One of the first games I started messing around with was a free MMORPG for mobile phones and PC called Warspear Online. When you install this game there’s very few files in the game’s directory.
It seems as if most of the game’s files are stored inside one PAK file. Opening it up in a hex editor you can see some of the file names and types included in the PAK file.
So, obviously, the first file I was interested in was badwords.txt. I really needed to appease my curiosity and my childish sense of humor. I wanted to see what these bad words were.
When we separate the badwords.txt and its header we’re left with these bytes.
After briefly analyzing some of the patterns displayed in this PAK file I felt like I could make some safe assumptions about these bytes.
95 0A 1D 00 - An offset or address maybe?
B2 0A 00 00 - A size?
B8 2D 00 00 - A size?
01 - A flag of some type?
62 61 64 77 6F 72 64 73 2E 74 78 74 - File name"badwords.txt"
I can’t go to the address of 0x950A1D00 because it doesn’t exist, my file isn’t that large. So I tried reversing the endianness and went to the offset of 0x1D0A95 instead.

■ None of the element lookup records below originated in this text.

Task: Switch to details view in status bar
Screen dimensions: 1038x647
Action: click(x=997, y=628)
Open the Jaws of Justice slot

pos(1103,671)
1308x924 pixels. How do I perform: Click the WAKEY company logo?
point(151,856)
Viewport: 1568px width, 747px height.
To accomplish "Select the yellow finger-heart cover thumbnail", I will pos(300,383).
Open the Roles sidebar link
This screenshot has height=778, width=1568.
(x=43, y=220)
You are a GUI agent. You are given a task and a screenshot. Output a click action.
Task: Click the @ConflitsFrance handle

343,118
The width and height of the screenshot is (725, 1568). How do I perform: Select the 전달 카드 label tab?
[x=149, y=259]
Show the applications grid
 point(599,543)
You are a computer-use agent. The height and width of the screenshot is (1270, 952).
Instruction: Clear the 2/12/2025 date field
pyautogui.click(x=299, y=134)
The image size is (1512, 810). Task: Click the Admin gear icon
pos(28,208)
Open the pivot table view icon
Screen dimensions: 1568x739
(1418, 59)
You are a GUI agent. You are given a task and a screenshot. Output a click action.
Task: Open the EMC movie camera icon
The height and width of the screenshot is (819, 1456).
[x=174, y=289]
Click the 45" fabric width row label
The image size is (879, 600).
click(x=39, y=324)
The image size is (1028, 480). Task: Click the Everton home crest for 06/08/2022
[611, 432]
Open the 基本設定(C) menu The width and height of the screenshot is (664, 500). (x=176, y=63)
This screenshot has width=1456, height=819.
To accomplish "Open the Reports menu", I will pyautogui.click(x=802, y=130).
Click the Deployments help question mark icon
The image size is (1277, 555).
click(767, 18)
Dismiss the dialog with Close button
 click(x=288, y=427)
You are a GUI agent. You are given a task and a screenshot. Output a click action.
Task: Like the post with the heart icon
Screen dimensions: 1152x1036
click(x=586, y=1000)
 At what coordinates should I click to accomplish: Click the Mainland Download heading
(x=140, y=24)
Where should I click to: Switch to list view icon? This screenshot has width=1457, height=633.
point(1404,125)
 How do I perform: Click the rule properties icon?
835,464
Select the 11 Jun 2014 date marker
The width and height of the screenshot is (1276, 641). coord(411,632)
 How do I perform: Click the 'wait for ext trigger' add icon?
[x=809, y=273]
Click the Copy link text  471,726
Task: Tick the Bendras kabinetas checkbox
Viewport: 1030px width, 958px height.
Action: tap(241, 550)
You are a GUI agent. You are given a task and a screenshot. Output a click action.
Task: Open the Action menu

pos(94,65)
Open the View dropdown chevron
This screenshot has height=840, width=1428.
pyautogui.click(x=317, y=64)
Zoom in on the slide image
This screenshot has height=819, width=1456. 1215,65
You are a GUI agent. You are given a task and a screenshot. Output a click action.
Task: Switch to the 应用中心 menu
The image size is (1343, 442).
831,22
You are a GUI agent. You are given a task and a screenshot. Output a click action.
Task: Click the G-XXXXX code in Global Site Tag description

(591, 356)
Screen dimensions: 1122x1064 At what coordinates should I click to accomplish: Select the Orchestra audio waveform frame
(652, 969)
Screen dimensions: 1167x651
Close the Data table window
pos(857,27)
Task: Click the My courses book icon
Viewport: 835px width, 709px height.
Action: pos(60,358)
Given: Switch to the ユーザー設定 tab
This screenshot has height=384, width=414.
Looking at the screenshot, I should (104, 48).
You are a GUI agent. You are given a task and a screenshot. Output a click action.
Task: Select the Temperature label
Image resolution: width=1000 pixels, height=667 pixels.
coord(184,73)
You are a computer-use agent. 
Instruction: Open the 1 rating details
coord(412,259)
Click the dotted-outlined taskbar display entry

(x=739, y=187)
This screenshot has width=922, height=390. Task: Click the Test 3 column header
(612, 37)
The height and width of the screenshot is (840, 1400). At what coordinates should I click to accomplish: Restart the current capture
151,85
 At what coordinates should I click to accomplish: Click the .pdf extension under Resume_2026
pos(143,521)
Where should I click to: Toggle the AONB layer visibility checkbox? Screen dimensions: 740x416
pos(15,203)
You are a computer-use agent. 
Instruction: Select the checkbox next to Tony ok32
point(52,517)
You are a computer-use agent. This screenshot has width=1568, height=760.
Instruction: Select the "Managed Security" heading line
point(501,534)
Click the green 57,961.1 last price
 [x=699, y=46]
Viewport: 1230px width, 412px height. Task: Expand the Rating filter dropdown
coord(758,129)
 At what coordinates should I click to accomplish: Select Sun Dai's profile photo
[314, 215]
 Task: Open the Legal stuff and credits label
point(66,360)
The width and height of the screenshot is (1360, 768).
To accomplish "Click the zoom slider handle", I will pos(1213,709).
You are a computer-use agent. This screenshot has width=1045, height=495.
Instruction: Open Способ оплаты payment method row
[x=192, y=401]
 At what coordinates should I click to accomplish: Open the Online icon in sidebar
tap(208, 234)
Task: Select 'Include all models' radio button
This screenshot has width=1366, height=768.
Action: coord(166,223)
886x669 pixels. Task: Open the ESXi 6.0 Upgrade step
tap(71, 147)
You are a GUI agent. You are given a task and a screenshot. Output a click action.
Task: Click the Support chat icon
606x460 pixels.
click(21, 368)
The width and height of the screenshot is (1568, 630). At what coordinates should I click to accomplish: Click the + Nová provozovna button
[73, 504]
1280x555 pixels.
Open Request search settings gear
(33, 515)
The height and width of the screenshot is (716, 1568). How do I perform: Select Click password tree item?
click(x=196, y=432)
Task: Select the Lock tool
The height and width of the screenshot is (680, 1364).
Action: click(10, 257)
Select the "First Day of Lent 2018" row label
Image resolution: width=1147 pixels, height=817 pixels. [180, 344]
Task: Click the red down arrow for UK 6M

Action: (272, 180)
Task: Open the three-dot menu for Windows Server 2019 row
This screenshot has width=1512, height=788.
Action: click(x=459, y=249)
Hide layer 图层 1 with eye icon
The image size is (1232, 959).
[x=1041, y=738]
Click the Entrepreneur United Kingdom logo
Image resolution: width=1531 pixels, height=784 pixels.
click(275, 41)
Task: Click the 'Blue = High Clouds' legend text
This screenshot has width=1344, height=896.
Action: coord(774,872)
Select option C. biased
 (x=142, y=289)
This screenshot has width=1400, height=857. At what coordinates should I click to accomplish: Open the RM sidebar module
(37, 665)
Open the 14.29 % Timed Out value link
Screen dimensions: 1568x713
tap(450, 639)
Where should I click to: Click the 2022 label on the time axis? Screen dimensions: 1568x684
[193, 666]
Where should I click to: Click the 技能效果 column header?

I believe I’m in the right place now. I had just learned about magic numbers and I was honestly a bit shocked that I had never heard the term, nor even considered the concept, before. I knew magic numbers would be in play here and fortunately I got a clue right off the bat.
You can see how the address we’ve found begins with the hex bytes 42 54 68 or in ASCII BZh. After staring at this for a bit I noticed just above it, at the address 0x1D0981, we have the exact same hex bytes. Was this the magic number?
Next up I went to my most valuable tool, Google, and searched for “BZh magic number” with some very nice results. This is from the Wikipedia article on file signatures.
Now I know what compression method was used, I went back to Google to find out how can I decompress a .bz2 file.
Thankfully this is a popular compression method supported by most unpackers like WinZip. Now to get our bytes. I went ahead and tried my luck using the first group of hex bytes that I assumed might related to a size value.
At this point I’m feeling really good about my assumptions so far. The bytes selected end exactly at another BZh magic number. That would have me believe that is the beginning of another compressed file, which means we have the correct amount of bytes.
Next I copied the selected bytes, put them into their own file, and saved it with a .bz2 file extension. I opened the .bz2 file with 7-Zip and extracted it. I had to manually change the extension to a .txt but when I did I was greeted with some very bad words. I did it!
BadWords.txt
dick
cunt
fuck
nigg
bitch
slut
cock
vagina
whore
penis
fags
faggot
asshole
The file is filled with exactly what you might guess, bad words. The game is made by Russian developers, so of course the majority of bad words are in Russian. My favorite part was at the bottom though.
They’ve added all the known websites of gold sellers and exploiters to their filter list in an attempt to prevent these people from advertising their services in-game.